Lilly caught a glimpse of herself in the glass of the kitchen window. For a second the pink frock looked like a tutu her mother had made her for a ballet recital. Had she been nine or ten? Her class had been preparing all year for the performance. Lilly’s swan was never as graceful as the other girls’. Her leaps weren’t as high. But she’d worked hard. She wanted to be perfect for her mother. As she pranced onstage with the other girls, Lilly scanned the crowd. Her mother looked beautiful, a proud smile exposing her white teeth. As the other ballerinas relevéd and pirouetted, Lilly knew she couldn’t go through with it. She plopped down center stage, unable to move. It wasn’t stage fright. It was another kind of fright. Being that ballerina would have made her mother too happy. Lilly hadn’t been able to do that simple thing for her.

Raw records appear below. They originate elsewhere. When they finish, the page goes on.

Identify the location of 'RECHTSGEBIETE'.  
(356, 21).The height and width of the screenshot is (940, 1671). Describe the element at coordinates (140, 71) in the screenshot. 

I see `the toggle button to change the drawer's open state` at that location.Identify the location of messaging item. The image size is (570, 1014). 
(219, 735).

Sitting onstage, she’d felt ashamed, she’d felt cruel, she’d felt powerful.

To this day, Lilly squirmed with guilt when she remembered the performance and how she wouldn’t see her mother’s proud white teeth again for a long time. All Lilly had to do now to make her mother proud was to help her die. Why couldn’t she do it?

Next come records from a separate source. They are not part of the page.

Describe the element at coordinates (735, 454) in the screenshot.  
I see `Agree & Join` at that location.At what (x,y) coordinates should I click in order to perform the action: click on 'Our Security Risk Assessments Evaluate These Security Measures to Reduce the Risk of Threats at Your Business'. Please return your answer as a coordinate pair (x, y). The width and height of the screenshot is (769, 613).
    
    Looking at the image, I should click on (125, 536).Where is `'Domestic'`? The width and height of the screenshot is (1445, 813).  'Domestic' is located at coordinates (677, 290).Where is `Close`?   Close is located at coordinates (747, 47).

The goblet was just like the one in her mother’s elaborate exit fantasies. Plastic rubies and emeralds studded the gold chalice. A sticker on the bottom read “Henry VIII Goblet” next to a bar code.

“eBay. $39.95,” her mother said.

Henry lined up two vials and a syringe on a leaded crystal tray. The tray had been a wedding gift Margaret registered them for, even though they thought it was gaudy.

“What’s in these?” Lilly asked, holding the vials of clear liquid up to the light.

“She wouldn’t tell me,” Henry said. “She swears it’s untraceable in the blood.”

Untraceable in the blood. Lilly envisioned an EMT team. Electric paddles she’d seen on television programs. People yelling “Clear!” Accusing looks that said, “How could you?” An autopsy.

Henry reached for the dusty bottle of wine he’d uncorked. It was a Barolo they’d been saving. She thought of the dank underground cellar in the Italian countryside where the chatty wine-maker had poured them two short glasses. They had been married only three days and swore they would save this bottle for a special occasion. Henry poured the wine into the eBay goblet. His hand trembled and wine spilled on the table. Lilly fought the impulse to wipe it up and instead put her hand over his to steady it. So what if the wine left a stain on the Mahogany table? Her mother was about to die.

“She’s going to do this whether we help or not,” he said. “The only thing is–” He turned away from Lilly and made soft muffled sounds. It took a minute for Lilly to realize he was crying. Lilly put her arms around him from behind and lay her head on his sturdy back. She held tight so he could feel the solidity of her love. Then she was afraid to let go.

“It’s okay,” she said. It calmed her to hear the words.

“I don’t want to kill Margaret,” he said.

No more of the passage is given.